▶ [Task to complete]:
Lay out the records as a two-column CSV with columns instruction and click_point, one row per request, each value in a single quoted field with line breaks replaced by spaces. Begin at the line that has "You are a GUI" and continue through the end of the records, and leave the pictures out of the output.

▶ [Stored rows]:

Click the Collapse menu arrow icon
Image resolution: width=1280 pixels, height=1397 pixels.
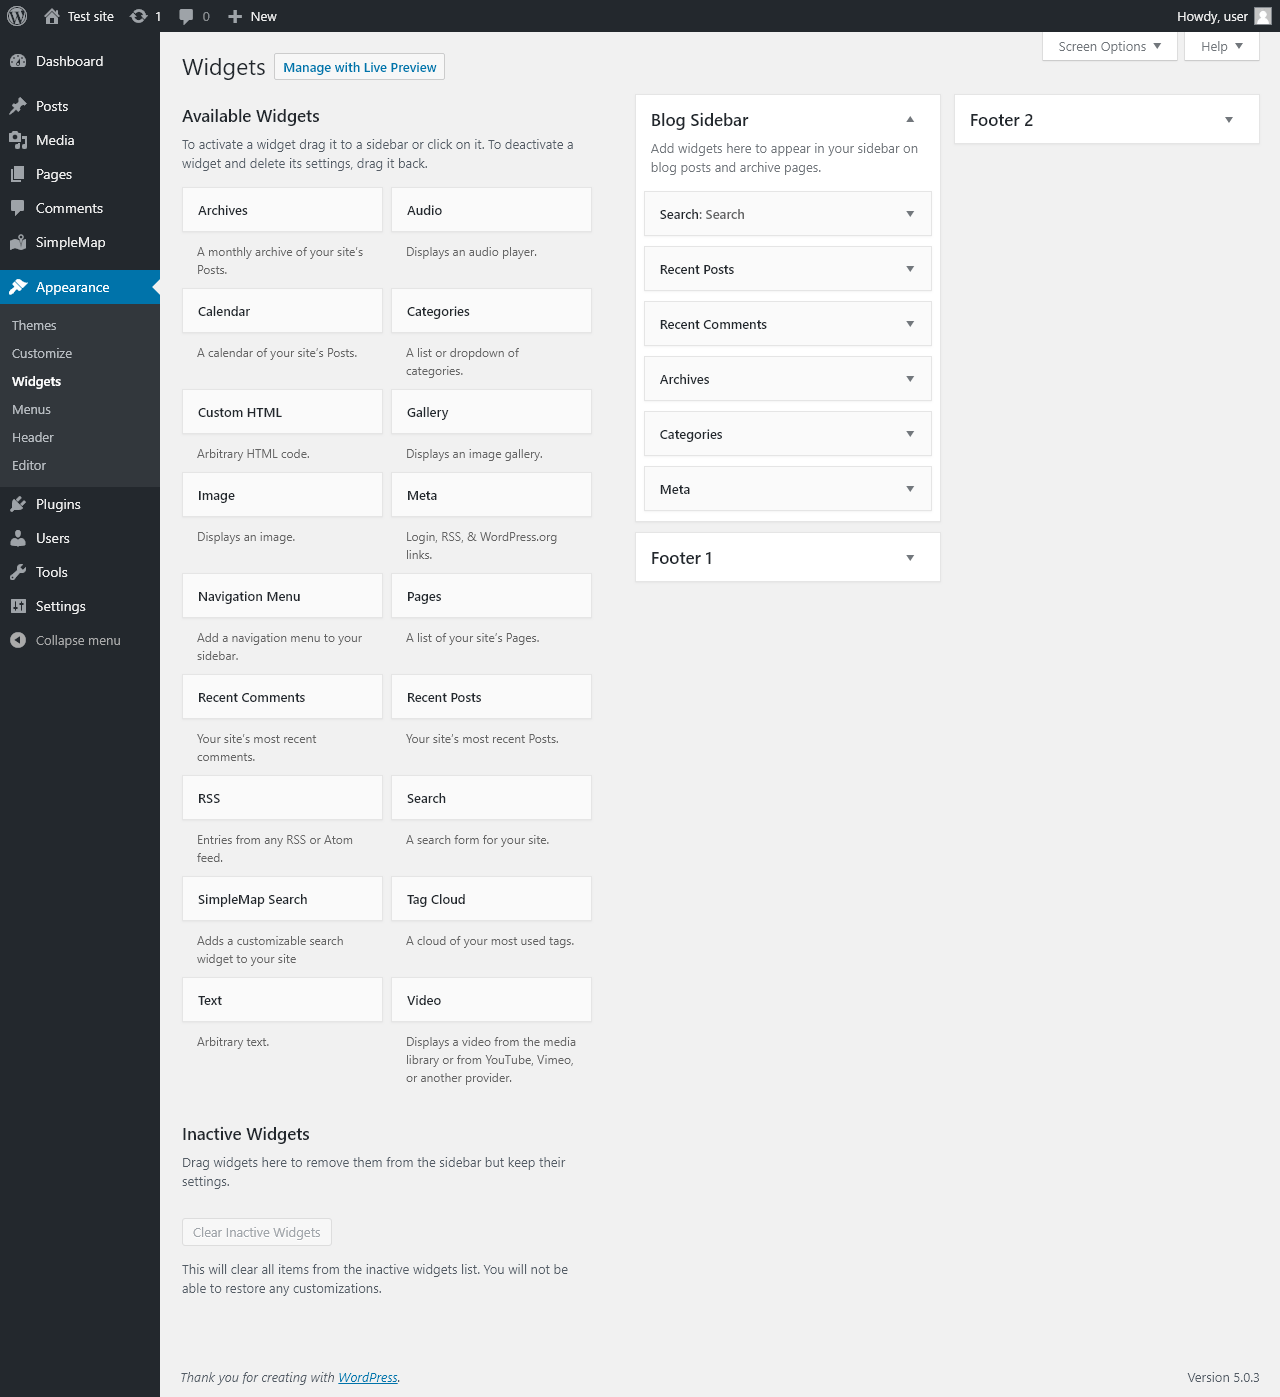(18, 640)
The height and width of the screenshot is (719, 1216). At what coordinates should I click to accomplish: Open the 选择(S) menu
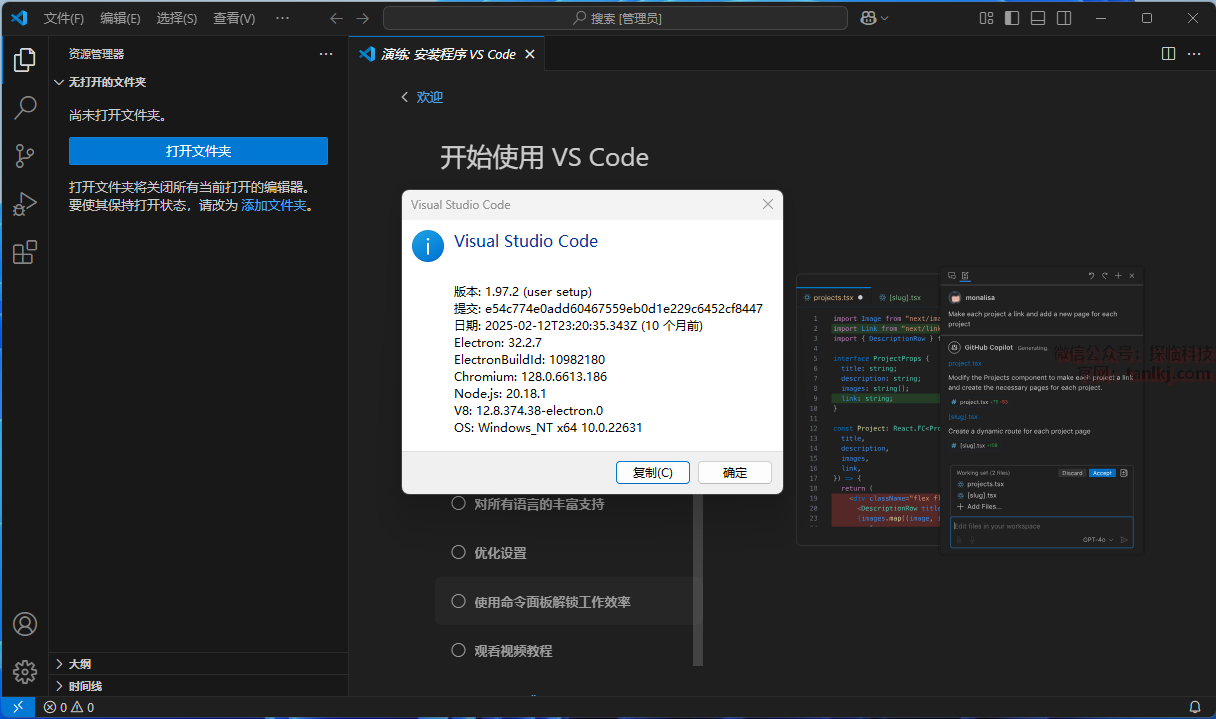(177, 18)
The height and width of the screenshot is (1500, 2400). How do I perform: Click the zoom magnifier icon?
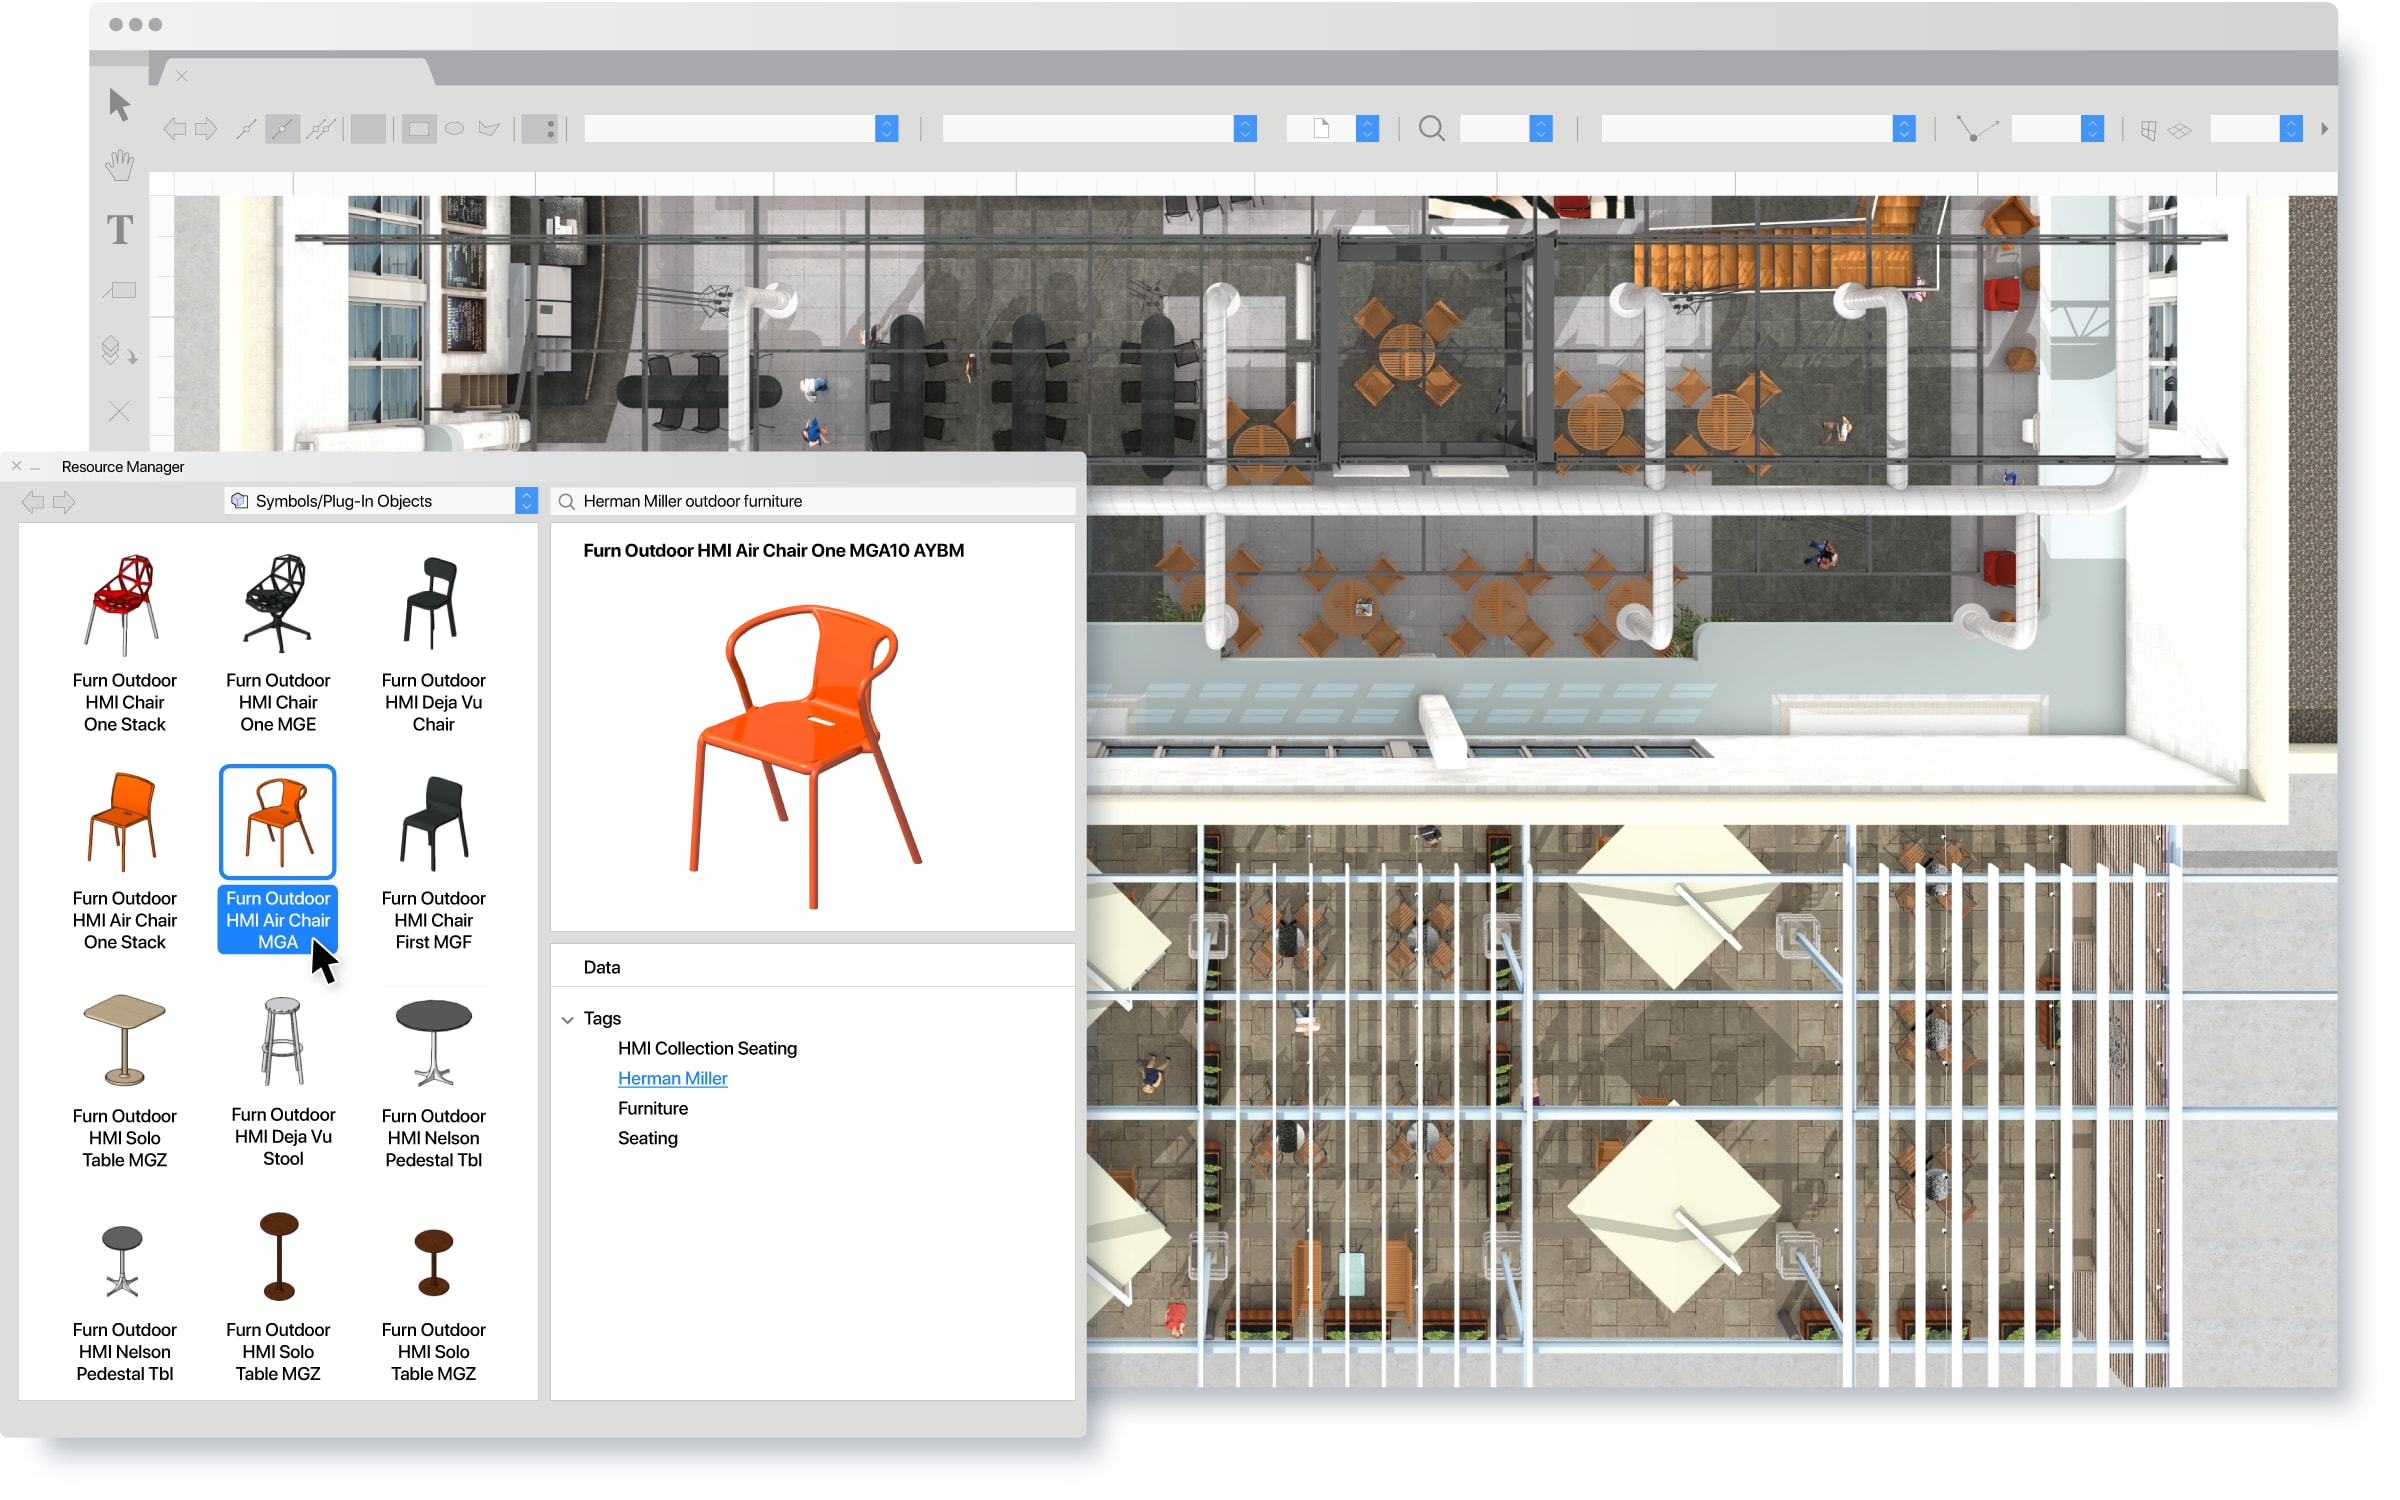pos(1431,129)
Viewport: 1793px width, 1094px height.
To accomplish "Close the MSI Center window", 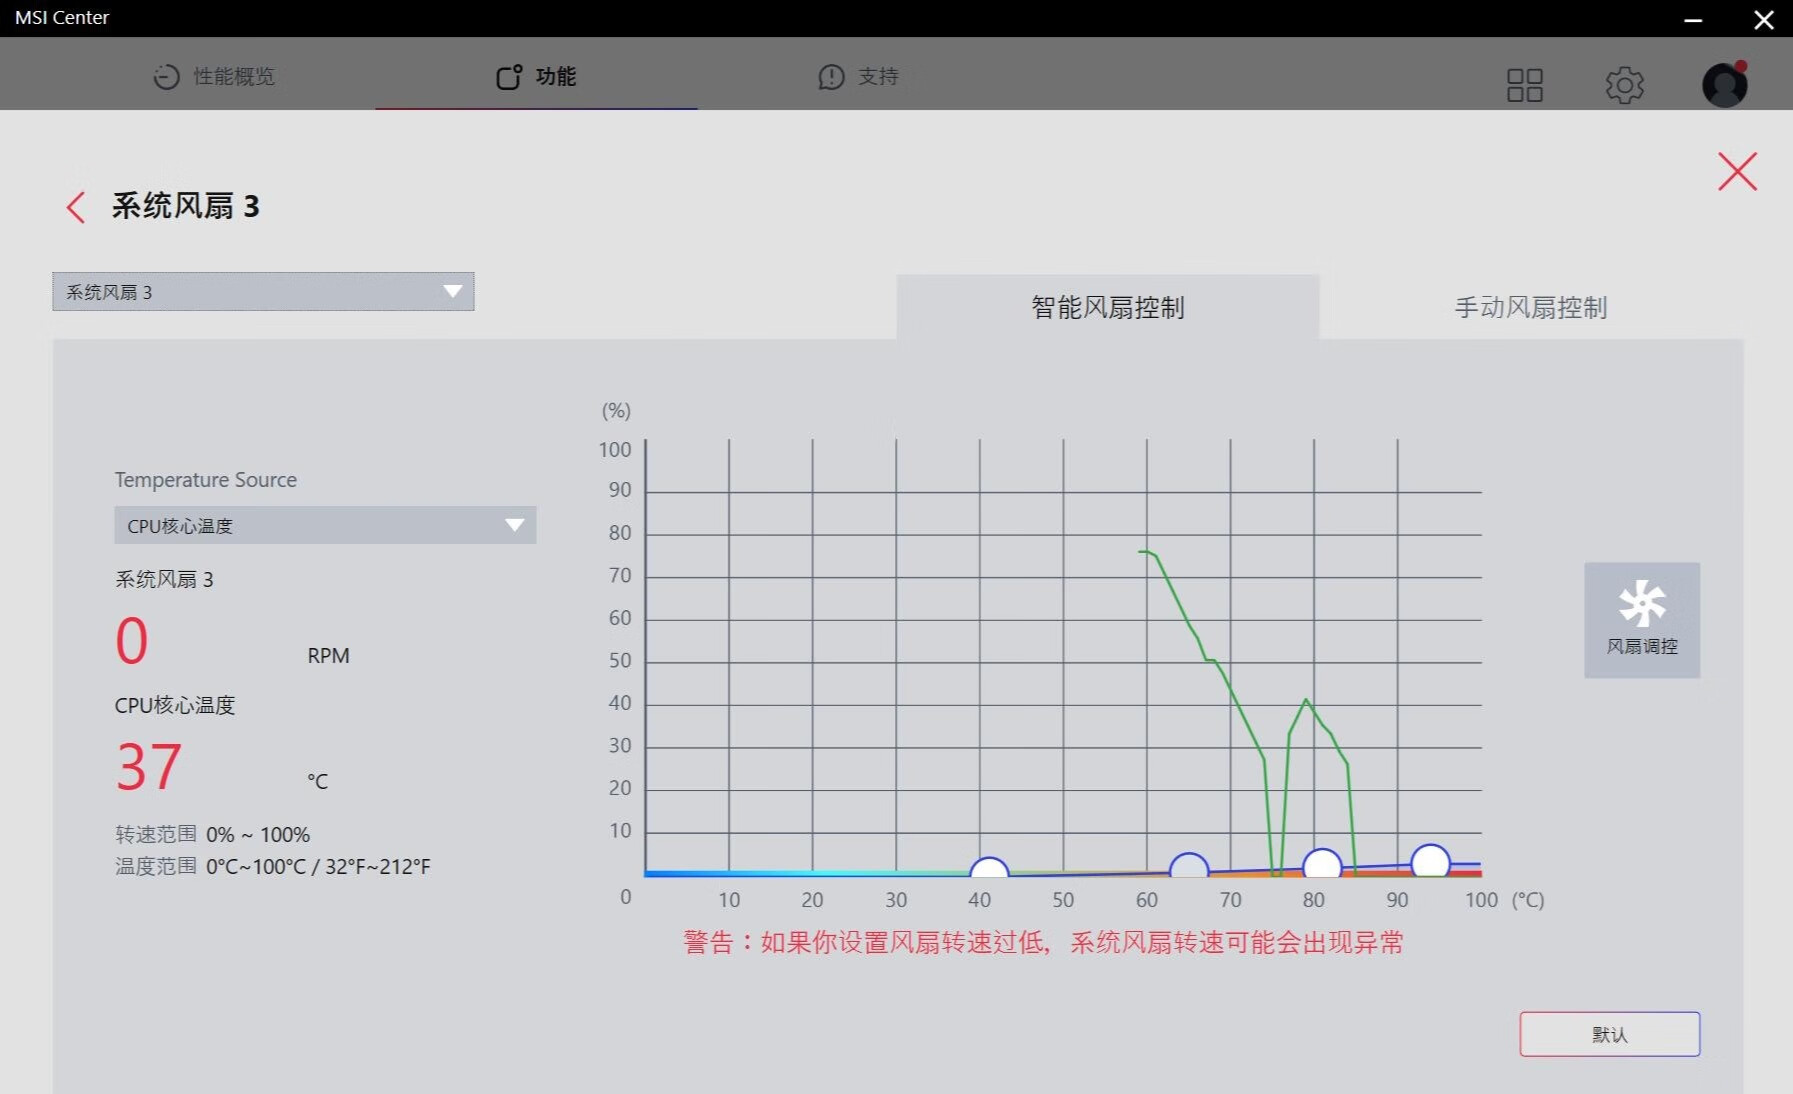I will [1764, 19].
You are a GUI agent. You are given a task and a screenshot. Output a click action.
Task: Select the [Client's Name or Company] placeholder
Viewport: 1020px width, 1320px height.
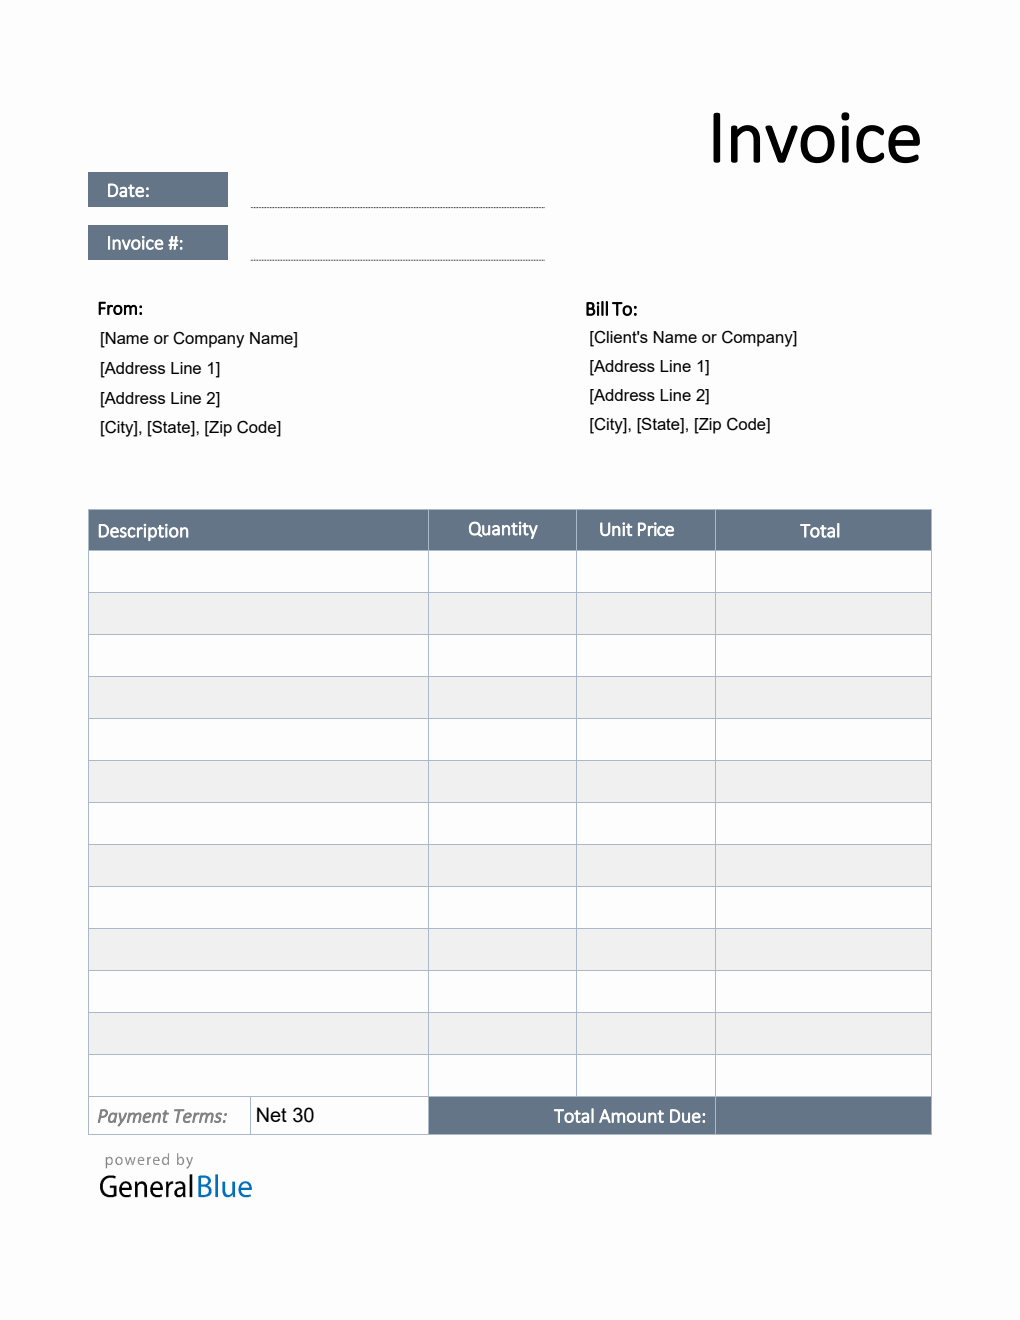(693, 337)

▶ [Response for this exercise]:
instruction,click_point
"You are a GUI agent. You are given a task and a screenshot. Output a click action. Task: Select the [Client's Name or Company] placeholder Viewport: 1020px width, 1320px height.","(693, 337)"